▶ **PROBLEM REQUIREMENTS**
Rewrite the lines below, swapping "Dashboard" for "Summary" and leaving everything else unchanged.

:: PROVIDED INFORMATION ::

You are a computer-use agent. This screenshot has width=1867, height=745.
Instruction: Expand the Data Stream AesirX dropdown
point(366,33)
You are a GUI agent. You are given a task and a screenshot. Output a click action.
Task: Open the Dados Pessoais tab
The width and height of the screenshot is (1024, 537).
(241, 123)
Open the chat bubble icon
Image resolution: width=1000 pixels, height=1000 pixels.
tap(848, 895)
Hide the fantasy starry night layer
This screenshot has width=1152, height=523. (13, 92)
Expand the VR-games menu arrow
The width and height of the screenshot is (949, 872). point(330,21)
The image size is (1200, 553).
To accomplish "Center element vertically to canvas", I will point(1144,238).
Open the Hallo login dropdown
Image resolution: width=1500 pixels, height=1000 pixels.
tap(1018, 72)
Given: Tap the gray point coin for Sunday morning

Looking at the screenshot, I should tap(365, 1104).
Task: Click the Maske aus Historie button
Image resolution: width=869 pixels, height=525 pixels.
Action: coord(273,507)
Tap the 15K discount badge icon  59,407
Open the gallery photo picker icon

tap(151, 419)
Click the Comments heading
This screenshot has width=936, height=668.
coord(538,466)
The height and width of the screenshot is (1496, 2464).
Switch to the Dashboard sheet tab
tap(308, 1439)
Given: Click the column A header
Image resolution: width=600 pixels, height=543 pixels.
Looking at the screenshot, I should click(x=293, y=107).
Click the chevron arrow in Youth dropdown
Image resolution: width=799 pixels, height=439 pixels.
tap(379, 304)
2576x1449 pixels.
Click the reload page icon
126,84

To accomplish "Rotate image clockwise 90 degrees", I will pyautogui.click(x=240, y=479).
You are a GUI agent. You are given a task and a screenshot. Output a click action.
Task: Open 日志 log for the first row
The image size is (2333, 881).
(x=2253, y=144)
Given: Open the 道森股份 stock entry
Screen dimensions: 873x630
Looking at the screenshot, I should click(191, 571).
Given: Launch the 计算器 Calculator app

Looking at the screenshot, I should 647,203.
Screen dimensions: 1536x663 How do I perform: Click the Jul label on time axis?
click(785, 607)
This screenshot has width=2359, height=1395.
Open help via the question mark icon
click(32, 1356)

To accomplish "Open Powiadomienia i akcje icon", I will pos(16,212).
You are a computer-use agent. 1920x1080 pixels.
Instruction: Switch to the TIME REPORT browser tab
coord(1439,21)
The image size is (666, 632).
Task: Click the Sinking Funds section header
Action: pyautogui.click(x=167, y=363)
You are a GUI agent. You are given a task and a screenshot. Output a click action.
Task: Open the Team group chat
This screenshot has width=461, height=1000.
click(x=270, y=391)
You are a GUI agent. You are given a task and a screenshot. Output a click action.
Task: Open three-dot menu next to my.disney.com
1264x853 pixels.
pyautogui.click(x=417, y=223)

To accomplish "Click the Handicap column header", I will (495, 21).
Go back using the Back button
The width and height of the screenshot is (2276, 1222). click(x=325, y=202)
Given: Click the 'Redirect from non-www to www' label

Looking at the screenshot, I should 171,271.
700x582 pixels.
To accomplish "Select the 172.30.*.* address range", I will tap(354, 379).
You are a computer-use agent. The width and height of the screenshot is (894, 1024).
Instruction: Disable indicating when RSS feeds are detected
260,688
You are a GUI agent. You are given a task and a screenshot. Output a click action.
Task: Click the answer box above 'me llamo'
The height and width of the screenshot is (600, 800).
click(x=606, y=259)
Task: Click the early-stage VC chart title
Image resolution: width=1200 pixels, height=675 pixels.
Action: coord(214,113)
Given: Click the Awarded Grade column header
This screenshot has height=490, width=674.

:::

▶ **FULL OUTPUT**
You are a computer-use agent. This screenshot has width=1867, height=745.
Instruction: Expand the Data Stream AesirX dropdown
point(366,33)
You are a GUI agent. You are given a task and a screenshot. Output a click action.
Task: Open the Dados Pessoais tab
The width and height of the screenshot is (1024, 537).
(241, 123)
Open the chat bubble icon
Image resolution: width=1000 pixels, height=1000 pixels.
tap(848, 895)
Hide the fantasy starry night layer
This screenshot has width=1152, height=523. (13, 92)
Expand the VR-games menu arrow
The width and height of the screenshot is (949, 872). point(330,21)
The image size is (1200, 553).
To accomplish "Center element vertically to canvas", I will point(1144,238).
Open the Hallo login dropdown
Image resolution: width=1500 pixels, height=1000 pixels.
tap(1018, 72)
Given: Tap the gray point coin for Sunday morning

Looking at the screenshot, I should tap(365, 1104).
Task: Click the Maske aus Historie button
Image resolution: width=869 pixels, height=525 pixels.
Action: coord(273,507)
Tap the 15K discount badge icon  59,407
Open the gallery photo picker icon

tap(151, 419)
Click the Comments heading
This screenshot has width=936, height=668.
coord(538,466)
The height and width of the screenshot is (1496, 2464).
Switch to the Summary sheet tab
tap(308, 1439)
Given: Click the column A header
Image resolution: width=600 pixels, height=543 pixels.
Looking at the screenshot, I should click(x=293, y=107).
Click the chevron arrow in Youth dropdown
Image resolution: width=799 pixels, height=439 pixels.
tap(379, 304)
2576x1449 pixels.
Click the reload page icon
126,84

To accomplish "Rotate image clockwise 90 degrees", I will pyautogui.click(x=240, y=479).
You are a GUI agent. You are given a task and a screenshot. Output a click action.
Task: Open 日志 log for the first row
The image size is (2333, 881).
(x=2253, y=144)
Given: Open the 道森股份 stock entry
Screen dimensions: 873x630
Looking at the screenshot, I should click(191, 571).
Given: Launch the 计算器 Calculator app

Looking at the screenshot, I should 647,203.
Screen dimensions: 1536x663 How do I perform: Click the Jul label on time axis?
click(785, 607)
This screenshot has width=2359, height=1395.
Open help via the question mark icon
click(32, 1356)

To accomplish "Open Powiadomienia i akcje icon", I will pos(16,212).
You are a computer-use agent. 1920x1080 pixels.
Instruction: Switch to the TIME REPORT browser tab
coord(1439,21)
The image size is (666, 632).
Task: Click the Sinking Funds section header
Action: pyautogui.click(x=167, y=363)
You are a GUI agent. You are given a task and a screenshot. Output a click action.
Task: Open the Team group chat
This screenshot has width=461, height=1000.
click(x=270, y=391)
You are a GUI agent. You are given a task and a screenshot. Output a click action.
Task: Open three-dot menu next to my.disney.com
1264x853 pixels.
pyautogui.click(x=417, y=223)

To accomplish "Click the Handicap column header", I will (495, 21).
Go back using the Back button
The width and height of the screenshot is (2276, 1222). click(x=325, y=202)
Given: Click the 'Redirect from non-www to www' label

Looking at the screenshot, I should 171,271.
700x582 pixels.
To accomplish "Select the 172.30.*.* address range", I will tap(354, 379).
You are a computer-use agent. The width and height of the screenshot is (894, 1024).
Instruction: Disable indicating when RSS feeds are detected
260,688
You are a GUI agent. You are given a task and a screenshot. Output a click action.
Task: Click the answer box above 'me llamo'
The height and width of the screenshot is (600, 800).
click(x=606, y=259)
Task: Click the early-stage VC chart title
Image resolution: width=1200 pixels, height=675 pixels.
Action: coord(214,113)
Given: Click the Awarded Grade column header
This screenshot has height=490, width=674.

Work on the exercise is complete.